Long Player
A merry christmas and a happy new year to one and all.
Our drummer has returned from the land of the long white cloud holding a hot dog on an icy pole stick and choice pair of jandals on his feet. He will be pleased to know (if he ever fucking reads this blog!!!) that much work has been done on the hotly anticipated long player from Squid Ink. A quick listen to the tracks so far has made me further convinced that my engineers, Silky and P-Borg, are indeed cloth eared as I hear many peaks (perhaps I have the ears of a local furry squid...who can say?) and the days stretching on has made me sure we should ram home three tracks and force them on to local drinking establishments in order to hurry up the long-dreamt-of second gig. What say you men of Squid Ink? Obviously the album follows shortly but I want to play again...people said nice things after the last one... and it gets us one gig closer to the coveted Celebrity Rooter segment on Best of The Brat.
Possible lyric idea: Stephanie Alexander is a cunt.

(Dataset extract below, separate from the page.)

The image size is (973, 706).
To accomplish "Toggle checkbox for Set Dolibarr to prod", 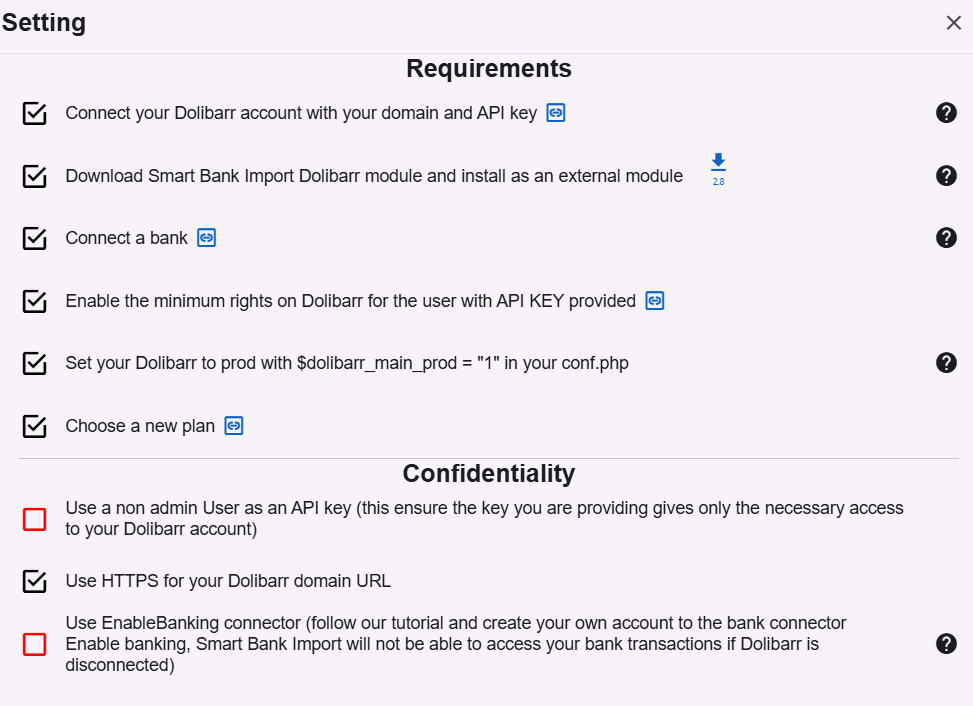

Possible lyric idea: Stephanie Alexander is a cunt.
5 Comments:
Identify the pearls and give them a polish. That is a knockout idea. Let's get it done — we can re-do the ruined vocals trusting only your own ears.
And when we get on Best Of The Brat perhaps we could play them our new song:
If I had French truffles cluttering up the shelf
If I had as much quail as you
If I had mixing bowls made of copper
If my books cost $130 each too
Then I'd be a cunt
I'd be a cunt
what's Jamie Oliver then?
The Naked Cunt?
then, of course, that classic Japanese game show. The Iron Cunt.
Chef is a four letter word. As is cook.
How do we feel about Maggie Beer?
Possibly, just maybe, she could also be a you-know-what. She does have her own signature line of quince pastes and verjuice.